Foto © Wie man sich bettet, so genießt man: Der Garten wird heute ebenso möbliert wie eine Wohung
Hummeln brummeln in den Rosenbeeten, es duftet nach Lavendel. Im Hintergrund ist das Plätschern von Wasser und das Klimpern von Kaffeetassen zu hören. Am liebsten möchte man sich auf die Holzbank unter die Kastanie setzen, ein Stück Kuchen bestellen, sich vom Rauschen der Blätter einlullen lassen und nie mehr von diesem Platz verschwinden. "Der typische Nutzgarten hat sich in den vergangenen 20 Jahren zum Genussgarten entwickelt", erklärt Gartenarchitektin Gertraud Monsberger. Das Thema boomt. Erst gestern bekam sie drei Aufträge für Planungen von Privatgärten.
"Ich rate, den Garten in mehrere Räume zu unterteilen, die sich thematisch unterscheiden." Dazu verwendet Monsberger Natursteinmauern, Holz- oder Stahlwände, Segeltücher oder Betonblöcke. "Wenn man die Räume begeht, richtet sich der Blick immer wieder woanders hin, in einen kleinen Heckengarten oder zu einem Wasserbecken." Die Materialvielfalt im Garten ist in der jüngsten Zeit sehr gewachsen.
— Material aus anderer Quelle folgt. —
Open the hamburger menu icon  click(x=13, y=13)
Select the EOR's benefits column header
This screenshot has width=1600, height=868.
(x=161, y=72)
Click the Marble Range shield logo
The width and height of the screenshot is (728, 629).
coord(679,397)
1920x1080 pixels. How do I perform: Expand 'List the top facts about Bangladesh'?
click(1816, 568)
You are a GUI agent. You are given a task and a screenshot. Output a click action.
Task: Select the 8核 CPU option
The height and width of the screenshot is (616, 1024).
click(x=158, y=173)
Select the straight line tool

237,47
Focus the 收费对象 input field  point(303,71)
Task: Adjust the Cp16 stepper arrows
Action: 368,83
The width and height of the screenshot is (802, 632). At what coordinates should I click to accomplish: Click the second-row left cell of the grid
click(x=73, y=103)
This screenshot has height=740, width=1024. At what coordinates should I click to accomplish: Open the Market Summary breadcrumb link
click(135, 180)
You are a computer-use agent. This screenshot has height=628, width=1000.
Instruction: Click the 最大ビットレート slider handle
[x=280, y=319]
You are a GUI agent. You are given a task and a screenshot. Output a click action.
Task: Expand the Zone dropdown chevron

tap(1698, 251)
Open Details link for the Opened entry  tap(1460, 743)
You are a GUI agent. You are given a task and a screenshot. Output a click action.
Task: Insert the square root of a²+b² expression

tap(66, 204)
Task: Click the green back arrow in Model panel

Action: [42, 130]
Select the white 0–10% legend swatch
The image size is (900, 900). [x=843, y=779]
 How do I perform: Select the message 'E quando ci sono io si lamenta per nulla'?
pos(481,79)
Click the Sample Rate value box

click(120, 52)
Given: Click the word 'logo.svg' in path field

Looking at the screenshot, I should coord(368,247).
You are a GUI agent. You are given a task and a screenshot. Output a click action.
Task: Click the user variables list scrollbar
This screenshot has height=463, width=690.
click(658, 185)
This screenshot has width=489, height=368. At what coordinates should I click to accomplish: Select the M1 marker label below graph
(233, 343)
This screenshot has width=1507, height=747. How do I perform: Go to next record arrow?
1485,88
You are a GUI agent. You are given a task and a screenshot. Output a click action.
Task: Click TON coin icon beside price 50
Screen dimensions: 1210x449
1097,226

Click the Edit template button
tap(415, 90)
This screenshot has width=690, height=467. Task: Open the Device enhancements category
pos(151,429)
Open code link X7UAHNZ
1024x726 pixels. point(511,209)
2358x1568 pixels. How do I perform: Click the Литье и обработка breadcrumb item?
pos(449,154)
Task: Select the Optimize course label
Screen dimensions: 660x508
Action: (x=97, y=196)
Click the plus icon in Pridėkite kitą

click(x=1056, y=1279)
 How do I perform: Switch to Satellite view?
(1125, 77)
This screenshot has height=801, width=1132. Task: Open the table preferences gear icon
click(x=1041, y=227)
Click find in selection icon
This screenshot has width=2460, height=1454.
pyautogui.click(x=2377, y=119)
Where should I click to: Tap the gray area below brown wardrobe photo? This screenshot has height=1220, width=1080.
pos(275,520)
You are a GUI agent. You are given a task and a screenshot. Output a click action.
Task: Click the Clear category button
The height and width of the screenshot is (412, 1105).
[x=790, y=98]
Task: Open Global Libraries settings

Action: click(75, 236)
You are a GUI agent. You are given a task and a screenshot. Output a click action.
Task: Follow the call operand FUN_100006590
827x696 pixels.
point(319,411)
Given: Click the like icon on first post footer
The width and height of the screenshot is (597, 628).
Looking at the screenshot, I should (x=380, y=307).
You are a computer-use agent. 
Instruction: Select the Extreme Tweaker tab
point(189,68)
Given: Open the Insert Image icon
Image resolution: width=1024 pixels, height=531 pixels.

Als Richtwert kann man davon ausgehen, dass 20 Prozent der Herstellungskosten die Pflanzen ausmachen, der Rest ist Materialeinsatz von Holz, Stahl, Naturstein, Kunststoff, Beton – und nicht zu vergessen: Licht und Bewässerung.
"Ich bin ein absoluter Natursteinfan, nicht zuletzt, weil es eine so große Auswahl gibt", sagt Berger. In Kombination mit Holz oder Cortenstahl, der rostig wird und eine natürliche Patina bekommt, wirkt Stein zeitlos, lebendig und fügt sich gut in den Garten ein. "Zu klaren und modernen Gebäuden verwende ich im Garten auch gerne Beton." Dieser lässt sich je nach Geschmack auch gut gestalten: als Sichtbeton mit glatter Oberfläche, sandgestrahlt mit Natursteincharakter oder strukturiert mit Besenstrich. Das Gesamtensemble macht die Atmosphäre aus: "Die Konzeptarbeit gehört in die Hand eines Profis, um ein stimmiges Ganzes zu schaffen", so Monsberger.